Praise from Paula McLain, New York Times bestselling author of The Paris Wife & When the Stars Go Dark:
“An emotionally piercing and absorbing account of turbulent female friendship over time, Call My Name is also a keen meditation on the powerful pull of connection and belonging—the places and people that shape and change us, forever calling us home.”
“Jenni Ogden’s done it again—given us a beautifully crafted novel filled with the complexities, mysteries and joys of human connection within a family and between sisters, lovers and friends. Filled with authenticity, compassion and grace, Call My Name will find its way deep into your heart and soul, and stay with you long after the last page has been turned.” — Sally Cole-Misch, Award-winning author of The Best Part of Us
“Vivid setting, dynamic plot, and likable characters come together beautifully to deliver an emotionally compelling tale of friendship, love, loss, and forgiveness. Call My Name is a fantastic read.” — Jodi Wright, Award-winning author of How to Grow an Addict & Eat and Get Gas.
“This is a love story … of couples, of friends, of families.
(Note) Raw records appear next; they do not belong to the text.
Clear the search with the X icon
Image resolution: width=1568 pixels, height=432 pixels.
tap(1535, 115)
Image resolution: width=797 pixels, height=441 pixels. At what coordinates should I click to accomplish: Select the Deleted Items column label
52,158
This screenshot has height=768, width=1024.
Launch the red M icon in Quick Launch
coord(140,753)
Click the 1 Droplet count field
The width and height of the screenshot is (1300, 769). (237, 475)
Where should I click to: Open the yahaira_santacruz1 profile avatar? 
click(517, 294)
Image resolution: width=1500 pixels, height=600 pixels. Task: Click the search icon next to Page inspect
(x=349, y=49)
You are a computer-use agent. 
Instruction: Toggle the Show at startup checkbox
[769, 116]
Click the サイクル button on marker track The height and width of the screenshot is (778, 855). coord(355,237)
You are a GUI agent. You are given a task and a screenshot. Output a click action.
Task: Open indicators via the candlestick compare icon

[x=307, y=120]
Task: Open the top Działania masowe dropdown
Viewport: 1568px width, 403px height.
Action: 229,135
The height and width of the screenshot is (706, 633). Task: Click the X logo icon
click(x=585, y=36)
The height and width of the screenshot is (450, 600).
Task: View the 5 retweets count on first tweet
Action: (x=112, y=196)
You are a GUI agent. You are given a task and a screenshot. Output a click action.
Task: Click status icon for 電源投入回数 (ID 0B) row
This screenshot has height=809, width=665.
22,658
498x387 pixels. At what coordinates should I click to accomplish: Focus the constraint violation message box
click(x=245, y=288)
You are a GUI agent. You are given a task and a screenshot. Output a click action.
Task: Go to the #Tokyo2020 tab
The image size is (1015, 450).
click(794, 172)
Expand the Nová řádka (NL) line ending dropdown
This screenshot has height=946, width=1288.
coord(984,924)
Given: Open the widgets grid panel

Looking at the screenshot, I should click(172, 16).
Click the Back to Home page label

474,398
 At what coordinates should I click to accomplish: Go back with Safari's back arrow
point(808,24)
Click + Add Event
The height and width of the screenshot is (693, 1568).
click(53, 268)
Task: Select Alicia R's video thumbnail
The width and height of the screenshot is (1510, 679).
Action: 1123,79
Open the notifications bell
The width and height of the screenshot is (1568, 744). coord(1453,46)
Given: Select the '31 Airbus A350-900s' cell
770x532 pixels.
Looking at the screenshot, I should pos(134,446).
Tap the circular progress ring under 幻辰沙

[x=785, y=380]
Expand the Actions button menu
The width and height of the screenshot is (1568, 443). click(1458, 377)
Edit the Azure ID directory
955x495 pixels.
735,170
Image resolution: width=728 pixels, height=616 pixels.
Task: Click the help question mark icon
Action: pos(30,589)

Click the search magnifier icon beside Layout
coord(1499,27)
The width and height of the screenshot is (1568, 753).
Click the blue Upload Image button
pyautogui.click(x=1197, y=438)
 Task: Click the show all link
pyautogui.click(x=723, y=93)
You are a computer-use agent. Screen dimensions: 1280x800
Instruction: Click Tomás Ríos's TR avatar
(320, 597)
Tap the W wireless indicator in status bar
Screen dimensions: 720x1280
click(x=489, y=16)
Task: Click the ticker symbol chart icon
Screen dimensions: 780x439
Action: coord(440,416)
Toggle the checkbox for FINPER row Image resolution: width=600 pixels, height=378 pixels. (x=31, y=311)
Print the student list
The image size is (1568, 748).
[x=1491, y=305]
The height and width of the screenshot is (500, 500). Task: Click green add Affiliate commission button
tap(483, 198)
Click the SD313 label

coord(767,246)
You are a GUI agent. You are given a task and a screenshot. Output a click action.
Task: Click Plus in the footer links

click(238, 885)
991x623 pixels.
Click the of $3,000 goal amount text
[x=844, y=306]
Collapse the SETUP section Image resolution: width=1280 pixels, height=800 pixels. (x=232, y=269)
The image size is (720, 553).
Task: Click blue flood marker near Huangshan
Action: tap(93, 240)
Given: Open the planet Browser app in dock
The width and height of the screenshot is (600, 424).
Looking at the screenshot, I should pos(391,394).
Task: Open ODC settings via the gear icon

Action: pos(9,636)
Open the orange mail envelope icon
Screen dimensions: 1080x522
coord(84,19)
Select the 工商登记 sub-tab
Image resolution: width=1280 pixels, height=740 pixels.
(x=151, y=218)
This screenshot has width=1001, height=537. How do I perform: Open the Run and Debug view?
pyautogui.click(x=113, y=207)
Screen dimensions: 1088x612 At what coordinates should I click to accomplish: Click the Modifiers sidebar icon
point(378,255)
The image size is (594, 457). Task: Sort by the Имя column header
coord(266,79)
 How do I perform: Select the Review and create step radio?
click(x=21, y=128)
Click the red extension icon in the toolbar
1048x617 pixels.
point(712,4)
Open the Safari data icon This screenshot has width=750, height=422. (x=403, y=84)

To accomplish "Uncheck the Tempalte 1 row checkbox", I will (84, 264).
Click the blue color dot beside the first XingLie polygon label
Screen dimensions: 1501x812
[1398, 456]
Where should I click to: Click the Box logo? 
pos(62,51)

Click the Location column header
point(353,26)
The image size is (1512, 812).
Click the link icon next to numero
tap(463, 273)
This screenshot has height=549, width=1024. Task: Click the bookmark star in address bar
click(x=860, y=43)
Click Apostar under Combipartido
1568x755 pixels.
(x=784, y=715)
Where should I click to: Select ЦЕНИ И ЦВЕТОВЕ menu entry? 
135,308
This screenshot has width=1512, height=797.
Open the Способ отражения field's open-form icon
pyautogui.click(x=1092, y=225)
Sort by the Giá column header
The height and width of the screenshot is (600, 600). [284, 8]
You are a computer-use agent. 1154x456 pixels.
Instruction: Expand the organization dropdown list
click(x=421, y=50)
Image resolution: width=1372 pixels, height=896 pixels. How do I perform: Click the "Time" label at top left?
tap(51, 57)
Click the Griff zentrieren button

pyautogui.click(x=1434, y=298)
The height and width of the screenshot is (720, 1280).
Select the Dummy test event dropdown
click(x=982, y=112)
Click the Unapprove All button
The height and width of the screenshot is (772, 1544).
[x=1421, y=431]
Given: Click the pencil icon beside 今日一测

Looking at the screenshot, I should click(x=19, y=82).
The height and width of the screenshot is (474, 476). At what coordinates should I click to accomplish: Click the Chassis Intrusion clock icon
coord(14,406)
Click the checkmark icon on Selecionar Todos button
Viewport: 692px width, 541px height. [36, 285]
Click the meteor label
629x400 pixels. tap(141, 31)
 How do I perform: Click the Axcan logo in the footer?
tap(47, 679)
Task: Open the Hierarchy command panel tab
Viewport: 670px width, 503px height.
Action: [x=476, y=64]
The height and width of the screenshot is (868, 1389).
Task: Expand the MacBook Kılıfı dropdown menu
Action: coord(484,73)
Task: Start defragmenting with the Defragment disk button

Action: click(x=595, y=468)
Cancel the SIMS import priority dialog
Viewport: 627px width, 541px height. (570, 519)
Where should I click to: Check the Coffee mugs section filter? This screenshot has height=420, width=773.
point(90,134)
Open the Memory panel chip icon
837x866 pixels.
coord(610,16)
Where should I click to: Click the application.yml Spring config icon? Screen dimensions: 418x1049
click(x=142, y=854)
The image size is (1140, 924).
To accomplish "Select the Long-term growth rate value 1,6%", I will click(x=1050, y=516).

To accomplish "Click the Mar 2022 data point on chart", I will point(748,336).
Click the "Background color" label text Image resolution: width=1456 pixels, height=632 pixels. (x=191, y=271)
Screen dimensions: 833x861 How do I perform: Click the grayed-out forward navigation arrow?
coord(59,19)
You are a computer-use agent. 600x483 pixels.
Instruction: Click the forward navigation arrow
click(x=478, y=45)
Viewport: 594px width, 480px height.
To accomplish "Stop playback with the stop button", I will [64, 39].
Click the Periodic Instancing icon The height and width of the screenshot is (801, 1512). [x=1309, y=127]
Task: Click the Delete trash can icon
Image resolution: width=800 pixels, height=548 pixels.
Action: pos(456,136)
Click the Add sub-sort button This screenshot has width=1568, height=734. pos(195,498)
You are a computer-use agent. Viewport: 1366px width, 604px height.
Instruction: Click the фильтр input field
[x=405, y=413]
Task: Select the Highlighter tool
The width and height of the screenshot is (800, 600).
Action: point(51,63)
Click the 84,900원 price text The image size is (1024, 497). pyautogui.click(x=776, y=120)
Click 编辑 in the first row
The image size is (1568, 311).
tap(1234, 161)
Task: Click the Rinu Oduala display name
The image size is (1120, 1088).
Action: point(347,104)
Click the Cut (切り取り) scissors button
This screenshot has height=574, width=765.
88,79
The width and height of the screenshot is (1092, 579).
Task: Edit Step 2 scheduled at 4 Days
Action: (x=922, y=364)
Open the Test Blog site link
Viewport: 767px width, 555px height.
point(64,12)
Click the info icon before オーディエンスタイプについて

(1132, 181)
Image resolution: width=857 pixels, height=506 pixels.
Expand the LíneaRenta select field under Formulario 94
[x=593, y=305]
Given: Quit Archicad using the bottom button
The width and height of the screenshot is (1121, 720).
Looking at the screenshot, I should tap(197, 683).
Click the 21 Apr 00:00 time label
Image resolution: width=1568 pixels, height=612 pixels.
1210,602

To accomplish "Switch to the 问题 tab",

A page turning saga that is fresh in its story, yet provides the warmth of an old-fashioned classic.” — Romalyn Tilghman, Award-winning author of To the Stars with Difficulties, 2018 Kansas Notable Book of the Year
Book Description:
Two women, bound together by opposite personalities, friendship, love and family—until motherhood rips them apart.
From Jenni Ogden, author of bestselling novel A Drop in the Ocean (Gold Nautilus Award for Fiction) comes a compelling family saga set in the Australian Tropics and spanning the 1960s to 1990s.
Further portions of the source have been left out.